Republican women are also more likely to be married, more likely to not work outside the home and more likely to not live in an urban area. It is a bloc of voters that is literally furthest from the political class -- meaning not highly represented in the DC-NYC corridor (unless Staten Island is included).
But Democrats cannot afford to ignore these women. More white women currently disapprove of Obama's job performance than approve, 48 to 45 percent respectively, according to Gallup polling. Last year, Obama made gains with white men compared to Al Gore. But Obama fared worse than Gore with white women. As for the much-discussed white suburban women's vote, they went to McCain.
The gender gap joined the popular lexicon in the early 1980s. Democrats had lost millions of white men. That trend enhanced the difference in male and female voting patterns. Meanwhile, Ronald Reagan won roughly the same share of white women as Gerald Ford four years earlier.
But in 1980, women became a larger share of the electorate. The successes of feminism also brought a wave of women into the professional world. Many of the reporters and Democratic strategists who were following the gender gap were also women breaking professional barriers themselves. They presumed the feminist platform would woo large swaths of women to vote blue.
Yet it was not that simple. Even among white women, where feminist identity is the strongest, only 6 percent said in 1980 that the Equal Rights Amendment and abortion were the issues that mattered most to them. Reagan narrowly won women that year. Four years later, Reagan won women by a 12-point margin.
It took another decade for Democrats to win women's strong loyalty. By 1996, Bill Clinton won a majority of women -- but still not a majority of white women. Clinton's reelection marks the only year Democrats have won a plurality of the white female vote since 1980. In 1992 and 2000, white women broke evenly between the two major parties.
This was the gender backdrop that Debbie Wasserman Schultz stepped before this week. She was speaking up for, as is her job, many liberal women who felt stepped on. There was the recent ugly episode on the House floor. Some male GOP representatives had repeatedly interrupted, and shouted down, a group of Democratic female lawmakers.
Then there was the provision restricting abortion coverage. It was added at the eleventh hour to the House health care bill. The provision was meant to please Democratic moderates. It angered many more liberal women.
The bulk of Schultz's broadsides were focused on Republicans, however. She told reporters that there was a "clear sense that Republicans were opposed to our efforts at advancing women's health interests."

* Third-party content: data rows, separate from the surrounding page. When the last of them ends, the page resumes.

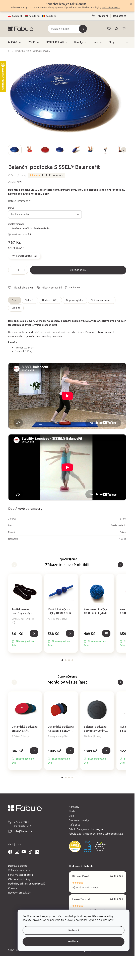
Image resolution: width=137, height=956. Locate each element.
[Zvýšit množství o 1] (24, 270)
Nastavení (73, 930)
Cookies (12, 888)
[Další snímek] (123, 150)
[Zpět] (120, 564)
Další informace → (111, 7)
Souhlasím (73, 941)
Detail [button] (34, 633)
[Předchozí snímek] (11, 150)
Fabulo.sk (17, 16)
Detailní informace (18, 200)
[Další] (14, 564)
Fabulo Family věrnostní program (86, 829)
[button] (25, 639)
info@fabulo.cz (23, 831)
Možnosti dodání (21, 234)
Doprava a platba (75, 300)
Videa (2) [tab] (29, 300)
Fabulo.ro (51, 16)
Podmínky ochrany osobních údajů (26, 883)
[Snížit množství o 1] (11, 270)
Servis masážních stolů (20, 874)
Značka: (16, 182)
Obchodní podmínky (19, 879)
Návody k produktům (19, 892)
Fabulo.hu (34, 16)
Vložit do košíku (78, 270)
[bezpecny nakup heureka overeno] (75, 846)
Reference (74, 824)
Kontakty (74, 806)
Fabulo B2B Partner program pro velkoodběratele (96, 833)
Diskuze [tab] (16, 308)
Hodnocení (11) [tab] (50, 300)
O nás (72, 811)
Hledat (83, 29)
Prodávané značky (79, 820)
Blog (71, 815)
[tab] (62, 660)
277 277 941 (21, 822)
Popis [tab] (15, 300)
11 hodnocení (56, 175)
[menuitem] (14, 42)
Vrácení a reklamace (101, 300)
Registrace (119, 16)
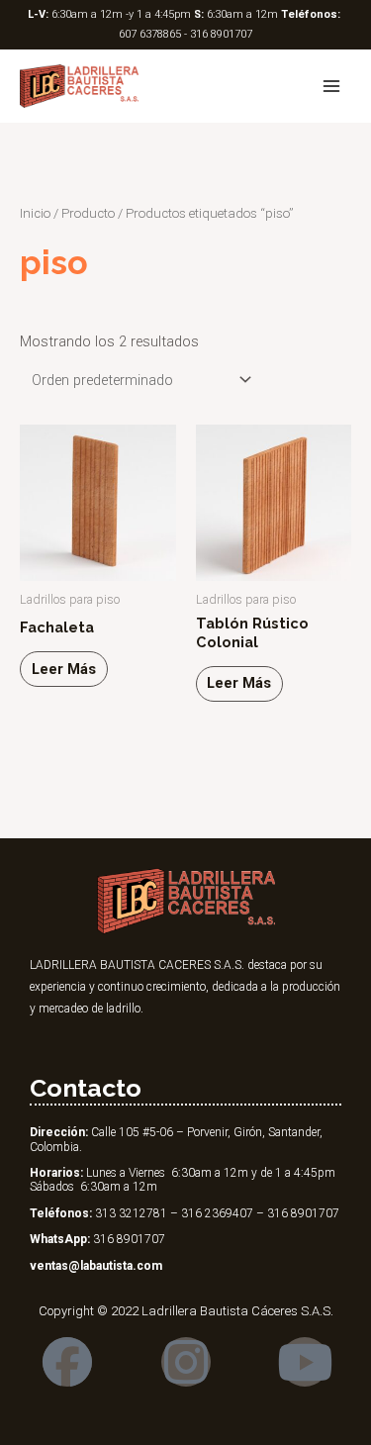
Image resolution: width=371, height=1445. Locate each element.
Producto (88, 213)
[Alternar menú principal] (331, 86)
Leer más (64, 669)
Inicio (35, 213)
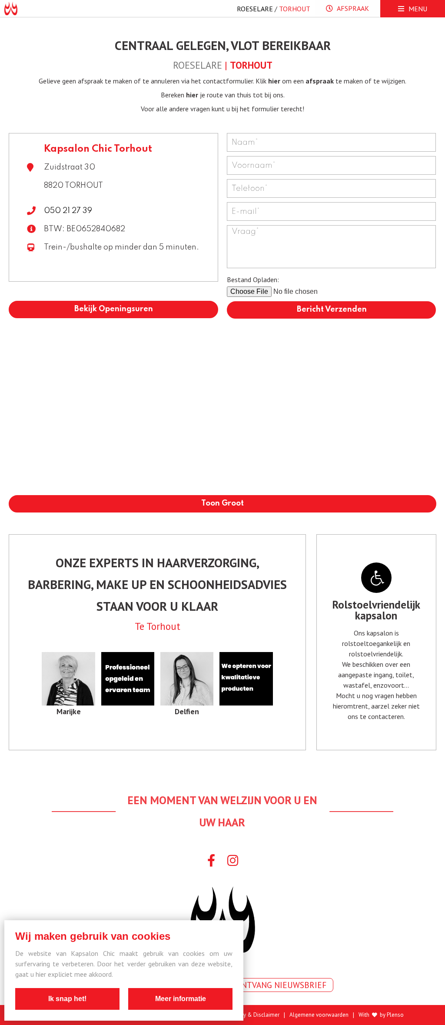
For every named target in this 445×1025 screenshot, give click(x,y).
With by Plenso (381, 1015)
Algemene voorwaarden (319, 1015)
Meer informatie (180, 998)
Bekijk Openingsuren (113, 309)
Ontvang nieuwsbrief (281, 984)
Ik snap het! (67, 998)
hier (274, 81)
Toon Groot (222, 503)
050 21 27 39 (68, 211)
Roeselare (255, 8)
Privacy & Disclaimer (254, 1015)
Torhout (294, 8)
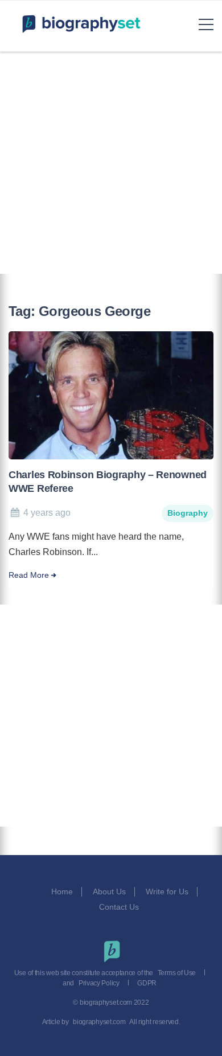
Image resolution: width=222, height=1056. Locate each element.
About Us (109, 891)
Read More (29, 575)
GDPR (147, 983)
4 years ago (47, 512)
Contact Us (120, 906)
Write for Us (167, 891)
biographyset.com (99, 1022)
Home (62, 891)
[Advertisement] (111, 163)
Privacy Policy (99, 983)
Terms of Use (177, 973)
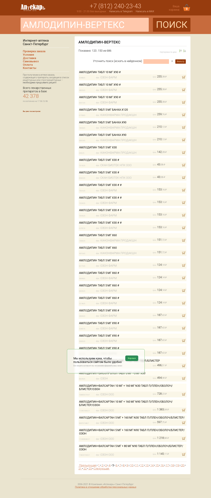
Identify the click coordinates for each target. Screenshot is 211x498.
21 (80, 468)
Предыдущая (87, 465)
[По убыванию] (180, 51)
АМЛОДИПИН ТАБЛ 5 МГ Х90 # (99, 310)
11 (137, 465)
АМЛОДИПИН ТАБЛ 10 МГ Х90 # (100, 72)
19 (177, 465)
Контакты (29, 68)
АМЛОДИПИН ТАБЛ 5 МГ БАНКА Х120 (103, 109)
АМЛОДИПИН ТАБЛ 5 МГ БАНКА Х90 (102, 122)
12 (142, 465)
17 (167, 465)
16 (162, 465)
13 (147, 465)
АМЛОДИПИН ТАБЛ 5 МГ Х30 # (99, 160)
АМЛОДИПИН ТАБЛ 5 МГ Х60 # (99, 260)
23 (90, 468)
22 (85, 468)
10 (131, 465)
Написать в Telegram (121, 11)
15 (157, 465)
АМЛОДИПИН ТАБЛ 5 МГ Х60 (98, 235)
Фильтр (180, 61)
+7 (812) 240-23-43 (115, 6)
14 (152, 465)
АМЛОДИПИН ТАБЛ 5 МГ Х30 (98, 147)
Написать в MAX (145, 11)
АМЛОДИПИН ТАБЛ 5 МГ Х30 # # (100, 185)
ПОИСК (171, 24)
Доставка (29, 58)
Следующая (101, 468)
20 (182, 465)
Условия (28, 54)
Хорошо (132, 358)
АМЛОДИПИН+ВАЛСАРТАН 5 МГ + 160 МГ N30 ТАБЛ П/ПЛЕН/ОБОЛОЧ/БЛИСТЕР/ (132, 417)
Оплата (28, 64)
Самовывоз (31, 61)
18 (172, 465)
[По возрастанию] (185, 51)
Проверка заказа (34, 51)
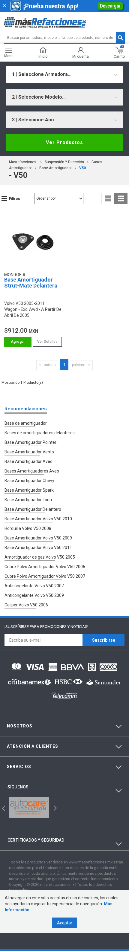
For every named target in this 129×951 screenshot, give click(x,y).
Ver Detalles (47, 342)
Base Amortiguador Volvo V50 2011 (38, 547)
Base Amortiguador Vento (29, 451)
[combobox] (64, 74)
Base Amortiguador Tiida (28, 499)
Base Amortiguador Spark (29, 490)
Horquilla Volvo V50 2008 (27, 528)
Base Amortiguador (55, 168)
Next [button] (54, 807)
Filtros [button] (14, 199)
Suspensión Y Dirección (64, 162)
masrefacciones (22, 162)
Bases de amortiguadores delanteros (39, 432)
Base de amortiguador (25, 423)
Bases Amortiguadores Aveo (31, 471)
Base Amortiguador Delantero (32, 509)
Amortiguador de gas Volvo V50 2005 (39, 557)
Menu (9, 56)
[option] (29, 807)
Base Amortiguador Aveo (28, 461)
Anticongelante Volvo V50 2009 (34, 595)
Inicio (42, 56)
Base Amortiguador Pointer (30, 442)
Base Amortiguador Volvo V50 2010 (38, 518)
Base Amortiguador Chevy (29, 480)
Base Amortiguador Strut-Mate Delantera (30, 282)
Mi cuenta (80, 56)
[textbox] (64, 38)
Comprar (18, 342)
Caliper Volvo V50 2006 (26, 605)
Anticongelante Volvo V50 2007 (34, 585)
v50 (82, 168)
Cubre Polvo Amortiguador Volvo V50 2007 (44, 576)
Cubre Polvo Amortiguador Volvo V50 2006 (44, 566)
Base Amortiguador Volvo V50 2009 (38, 538)
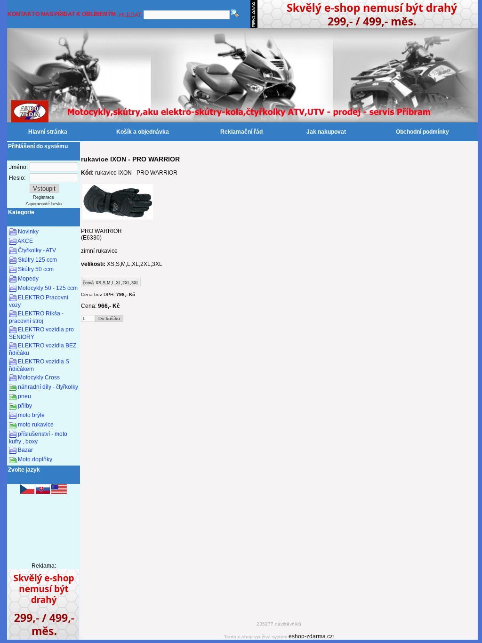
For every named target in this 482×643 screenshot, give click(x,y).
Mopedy (28, 278)
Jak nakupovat (326, 132)
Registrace (43, 197)
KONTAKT (21, 14)
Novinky (28, 231)
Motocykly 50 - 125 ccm (48, 288)
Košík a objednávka (142, 132)
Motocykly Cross (39, 377)
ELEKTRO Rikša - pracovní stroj (36, 317)
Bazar (25, 450)
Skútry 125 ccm (37, 260)
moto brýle (31, 415)
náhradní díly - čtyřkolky (48, 387)
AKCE (25, 241)
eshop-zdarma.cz (311, 636)
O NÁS (44, 14)
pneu (24, 396)
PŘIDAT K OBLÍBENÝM (85, 14)
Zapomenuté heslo (43, 203)
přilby (25, 405)
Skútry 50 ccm (36, 269)
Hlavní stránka (47, 132)
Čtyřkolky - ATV (37, 250)
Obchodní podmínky (422, 132)
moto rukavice (36, 424)
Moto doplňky (35, 459)
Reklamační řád (241, 132)
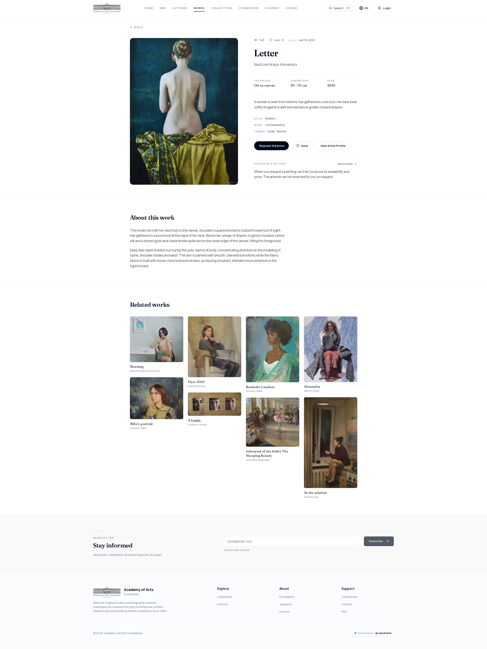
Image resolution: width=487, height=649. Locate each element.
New (163, 8)
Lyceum (291, 8)
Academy (272, 8)
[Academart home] (107, 8)
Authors (180, 8)
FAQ (344, 611)
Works (199, 8)
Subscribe (376, 541)
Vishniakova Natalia (257, 460)
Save (304, 146)
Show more (345, 164)
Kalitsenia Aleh (196, 386)
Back (138, 27)
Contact (347, 604)
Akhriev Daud (311, 390)
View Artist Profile (333, 146)
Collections (221, 8)
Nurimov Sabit (138, 428)
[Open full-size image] (184, 111)
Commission (249, 8)
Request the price (271, 146)
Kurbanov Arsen (197, 424)
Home (149, 8)
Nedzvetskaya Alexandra (275, 64)
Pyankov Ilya (311, 497)
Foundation (286, 597)
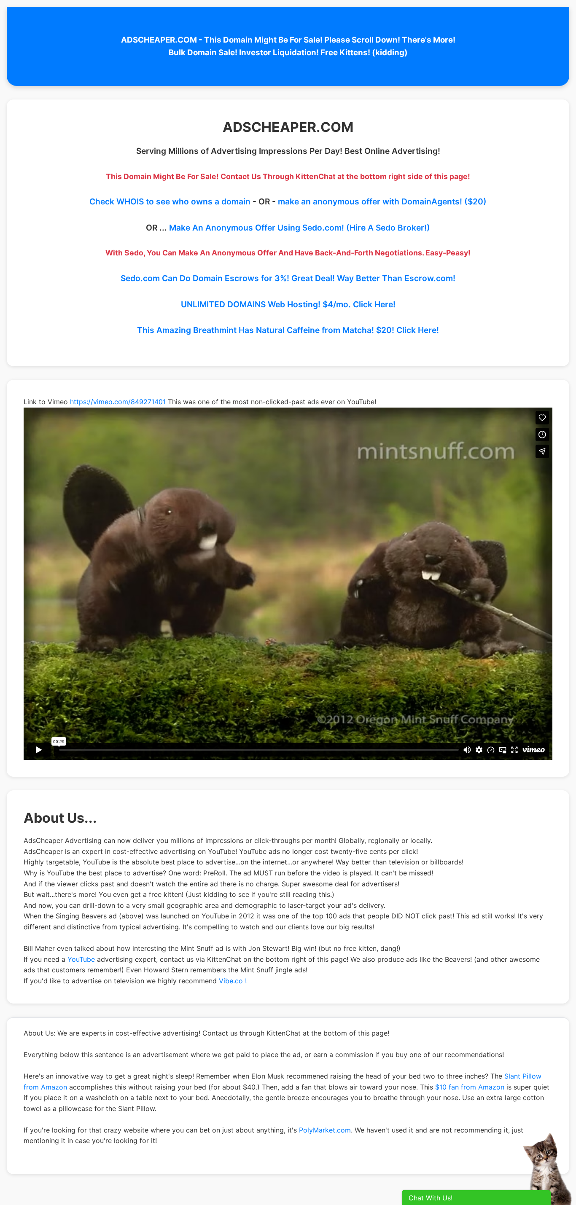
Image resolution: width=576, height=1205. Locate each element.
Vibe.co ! (233, 981)
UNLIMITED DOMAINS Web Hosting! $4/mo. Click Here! (288, 304)
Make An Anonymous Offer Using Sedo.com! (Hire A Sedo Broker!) (299, 228)
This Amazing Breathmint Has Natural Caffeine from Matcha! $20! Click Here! (288, 330)
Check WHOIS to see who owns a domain (169, 201)
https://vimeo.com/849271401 (118, 401)
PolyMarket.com (325, 1130)
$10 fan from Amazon (469, 1087)
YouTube (81, 959)
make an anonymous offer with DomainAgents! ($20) (382, 201)
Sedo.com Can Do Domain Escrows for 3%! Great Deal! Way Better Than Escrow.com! (288, 278)
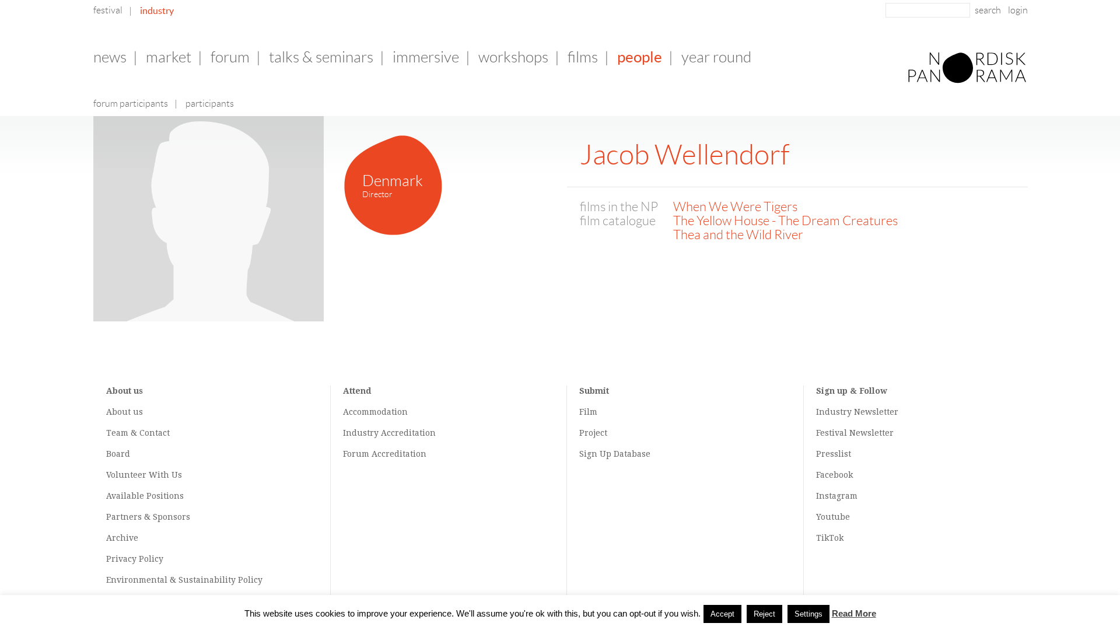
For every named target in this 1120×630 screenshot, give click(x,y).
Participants (210, 103)
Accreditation (408, 433)
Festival (108, 10)
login (1018, 10)
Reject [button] (764, 614)
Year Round (716, 57)
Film (588, 411)
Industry (157, 10)
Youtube (833, 517)
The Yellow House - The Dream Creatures (785, 221)
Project (593, 433)
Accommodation (375, 411)
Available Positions (145, 496)
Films (583, 57)
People (639, 56)
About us (124, 411)
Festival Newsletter (855, 433)
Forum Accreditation (384, 454)
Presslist (833, 454)
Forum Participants (130, 103)
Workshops (513, 57)
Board (118, 454)
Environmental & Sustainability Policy (184, 579)
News (110, 57)
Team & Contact (138, 433)
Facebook (834, 475)
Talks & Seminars (321, 57)
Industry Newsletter (857, 411)
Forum (230, 57)
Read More (854, 613)
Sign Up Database (614, 454)
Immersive (426, 57)
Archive (122, 537)
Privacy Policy (134, 559)
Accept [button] (722, 614)
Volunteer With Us (144, 475)
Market (168, 57)
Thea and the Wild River (738, 235)
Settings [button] (808, 614)
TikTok (830, 537)
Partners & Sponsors (148, 517)
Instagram (837, 496)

Schultz, and many liberal women alike, forget the tens of millions of women who view women's interests differently. White women are the largest bloc of social conservatives. And that indeed has regional implications. Half of all social conservatives live in the South.
But it would be a mistake, as is true of men as well, to limit the GOP's white female appeal to the South. Consider that McCain won a majority of working class white women in the Midwest and West. That bloc was roughly the size of the entire Hispanic vote in 2008. And no political observer would dare say that the Democrats "don't really get very many" Hispanics. After all, that would be ridiculous.